# Problem
Exactly as they appear below, repeat the lines from the one with "Image resolution: width=1920, height=1508." through the one with "Home (570, 92)", and no others.

# Exercise data
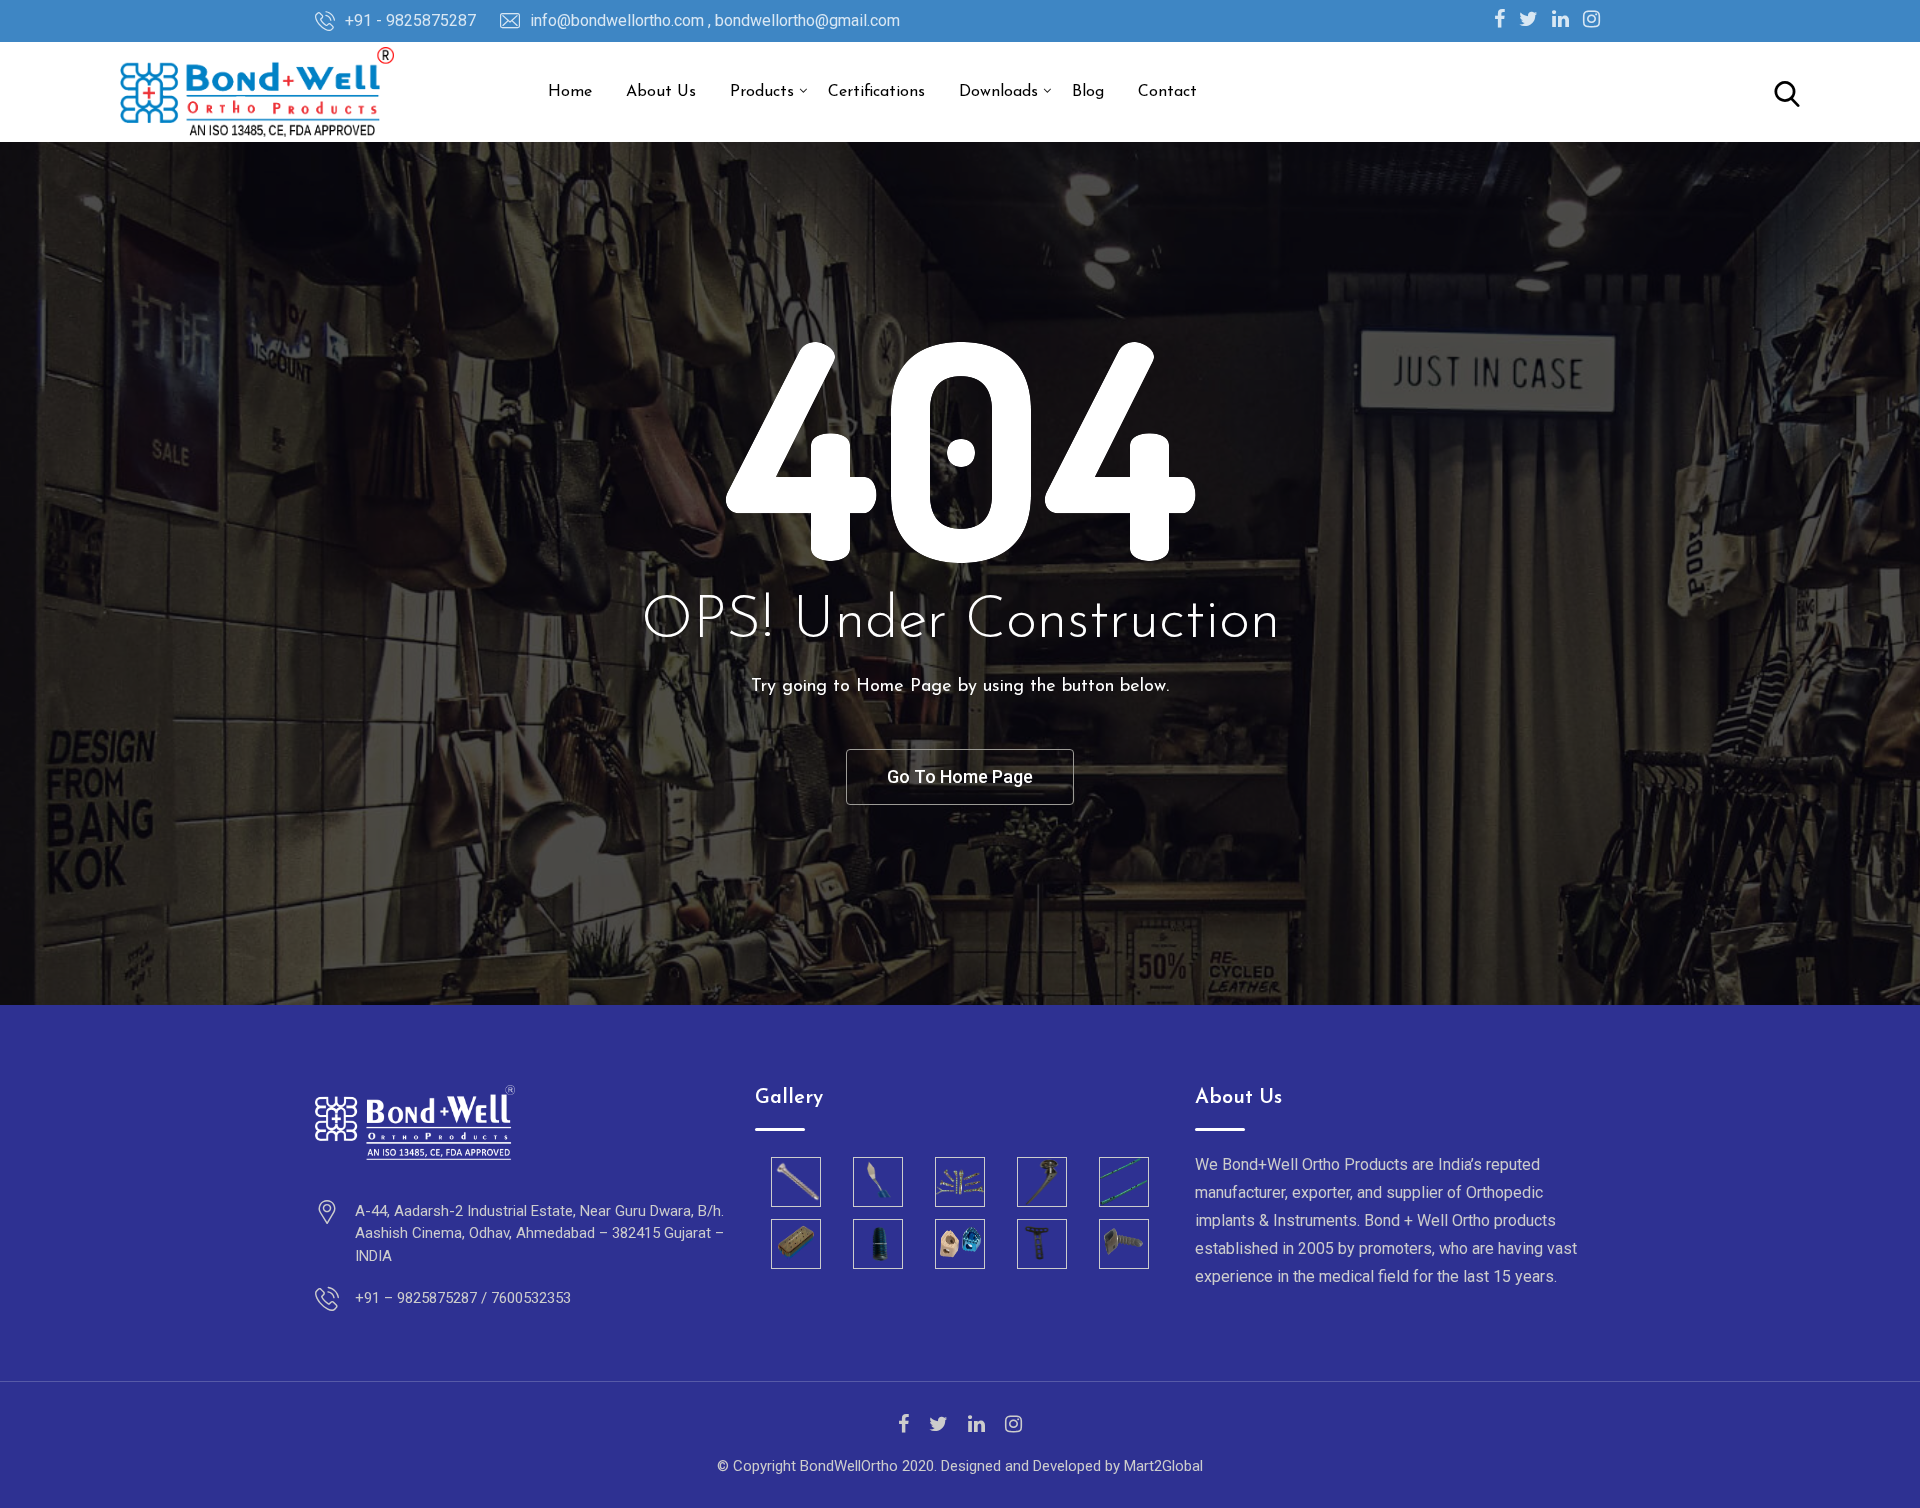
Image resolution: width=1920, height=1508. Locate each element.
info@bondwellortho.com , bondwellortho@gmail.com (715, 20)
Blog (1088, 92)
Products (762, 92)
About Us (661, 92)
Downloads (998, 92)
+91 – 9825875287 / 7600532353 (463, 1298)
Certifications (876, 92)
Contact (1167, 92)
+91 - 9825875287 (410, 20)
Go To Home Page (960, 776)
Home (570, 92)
--
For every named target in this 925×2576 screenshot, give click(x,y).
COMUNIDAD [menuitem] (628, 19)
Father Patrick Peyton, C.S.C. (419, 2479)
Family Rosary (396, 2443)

# Result of this task
Image resolution: width=1920, height=1508. Locate each element.
info@bondwellortho.com , bondwellortho@gmail.com (715, 20)
Blog (1088, 92)
Products (762, 92)
About Us (661, 92)
Downloads (998, 92)
+91 – 9825875287 / 7600532353 (463, 1298)
Certifications (876, 92)
Contact (1167, 92)
+91 - 9825875287 (410, 20)
Go To Home Page (960, 776)
Home (570, 92)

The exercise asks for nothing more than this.